Здесь Алла вдруг замолчала и посмотрела Ведрашко прямо в глаза. В глазах у железной Аллы стояли слезы.

– Понимаешь, Вова, – пробормотала она, – согласно инструкции мы просто о-бя-за-ны официально заявить о его пропаже. Со всеми вытекающими. Но я и Жора… мы с Георгием Максимилиановичем решили все-таки подождать до вечера. Ты ведь знаешь, где Бюллов живет?

– Да, миссис Кербер.

– За пару часов обернешься туда и обратно?

– Конечно.

– Как только что-нибудь выяснишь, сразу звони Георгию Максимилиановичу. Вот номер его телефона. Вот мелочь на дорогу.

– Хорошо, миссис Кербер. Только мелочи мне не надо. Я и так позвоню.

– Да возьми ты этих несчастных полшекеля, – недовольно помотала головой англичанка. – Мелочь ему не нужна. Тоже мне… Ротшильд!

– Хорошо, – согласился Ведрашко, хорошо понимая, что препираться из-за грошей сейчас не ко времени.

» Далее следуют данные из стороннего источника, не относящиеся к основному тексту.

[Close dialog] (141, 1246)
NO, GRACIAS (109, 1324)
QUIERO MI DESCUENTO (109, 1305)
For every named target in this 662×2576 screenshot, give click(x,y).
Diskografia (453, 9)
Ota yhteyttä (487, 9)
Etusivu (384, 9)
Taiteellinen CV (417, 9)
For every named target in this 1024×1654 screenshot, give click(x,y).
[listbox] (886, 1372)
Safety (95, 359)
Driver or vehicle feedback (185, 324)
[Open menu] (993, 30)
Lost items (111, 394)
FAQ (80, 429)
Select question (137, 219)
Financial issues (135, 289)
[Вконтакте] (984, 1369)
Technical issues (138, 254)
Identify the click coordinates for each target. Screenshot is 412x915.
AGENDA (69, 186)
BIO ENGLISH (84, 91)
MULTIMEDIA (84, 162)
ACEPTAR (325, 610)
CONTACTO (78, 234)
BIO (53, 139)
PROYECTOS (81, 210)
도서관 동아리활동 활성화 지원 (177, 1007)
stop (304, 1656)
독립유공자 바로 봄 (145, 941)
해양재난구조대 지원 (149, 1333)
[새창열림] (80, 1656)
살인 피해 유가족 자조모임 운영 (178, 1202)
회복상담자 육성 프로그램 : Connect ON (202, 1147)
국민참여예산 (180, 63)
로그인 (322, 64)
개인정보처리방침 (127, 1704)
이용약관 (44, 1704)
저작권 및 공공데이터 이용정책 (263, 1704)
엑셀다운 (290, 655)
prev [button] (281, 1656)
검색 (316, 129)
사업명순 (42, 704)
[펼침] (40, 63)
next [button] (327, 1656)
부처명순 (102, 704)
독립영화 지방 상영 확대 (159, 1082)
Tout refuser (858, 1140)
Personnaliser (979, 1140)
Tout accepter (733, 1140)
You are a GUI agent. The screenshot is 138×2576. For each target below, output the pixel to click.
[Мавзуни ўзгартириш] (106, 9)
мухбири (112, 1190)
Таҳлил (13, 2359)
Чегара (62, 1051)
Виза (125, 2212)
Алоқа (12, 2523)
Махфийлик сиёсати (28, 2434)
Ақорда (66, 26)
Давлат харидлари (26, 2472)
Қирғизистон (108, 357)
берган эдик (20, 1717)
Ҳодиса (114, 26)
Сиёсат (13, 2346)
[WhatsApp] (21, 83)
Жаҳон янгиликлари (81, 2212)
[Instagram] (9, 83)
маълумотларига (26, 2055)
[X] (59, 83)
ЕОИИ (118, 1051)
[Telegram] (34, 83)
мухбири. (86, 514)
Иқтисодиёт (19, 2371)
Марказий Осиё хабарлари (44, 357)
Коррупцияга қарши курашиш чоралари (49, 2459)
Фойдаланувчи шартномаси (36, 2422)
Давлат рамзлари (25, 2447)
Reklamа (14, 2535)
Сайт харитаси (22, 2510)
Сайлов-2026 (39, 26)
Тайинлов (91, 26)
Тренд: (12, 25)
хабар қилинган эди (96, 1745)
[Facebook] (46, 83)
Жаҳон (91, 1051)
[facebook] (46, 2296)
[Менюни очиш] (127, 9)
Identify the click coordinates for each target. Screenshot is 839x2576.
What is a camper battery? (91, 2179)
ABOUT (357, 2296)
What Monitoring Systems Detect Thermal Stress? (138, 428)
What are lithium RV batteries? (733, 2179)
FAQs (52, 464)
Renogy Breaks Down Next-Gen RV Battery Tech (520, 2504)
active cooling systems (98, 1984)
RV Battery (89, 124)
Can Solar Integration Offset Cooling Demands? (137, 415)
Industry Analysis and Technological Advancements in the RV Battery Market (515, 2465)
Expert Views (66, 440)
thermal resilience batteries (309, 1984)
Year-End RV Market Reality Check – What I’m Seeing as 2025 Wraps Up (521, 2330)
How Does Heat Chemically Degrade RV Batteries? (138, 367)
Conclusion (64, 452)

– Лак ту ю, – перекрестила его Аллочка. – Ай белив ин ю, Вова.

(Удачи! Я верю в тебя).


                Глава шестая
                Место действия – Андрианаполь
                Время действия – 25-26 марта 1979 года


                I

Фон Бюллов жил близко, на Эрмитажной. В подъезде с отсутствующим консьержем стояла точно такая же, как и в доме Ведрашко, поломанная галошная стойка, и зиял потухший лет двадцать назад камин, а на гулкой парадной лестнице сохранились даже медные прутья, некогда придерживавшие ковер (в парадной Ведрашко и сами ковры, и медные палки-держалки были смыты потоком истории еще в прошлое царствование). На парадной двери фон Бюллова сохранился еще один раритет – дверной молоточек. Ведрашко чуть-чуть отдышался, а потом осторожно взял молоток за отполированную столетиями ручку и постучался три раза.

Не отозвался никто.

Ведрашко ударил еще раз пять и вновь – без малейших последствий.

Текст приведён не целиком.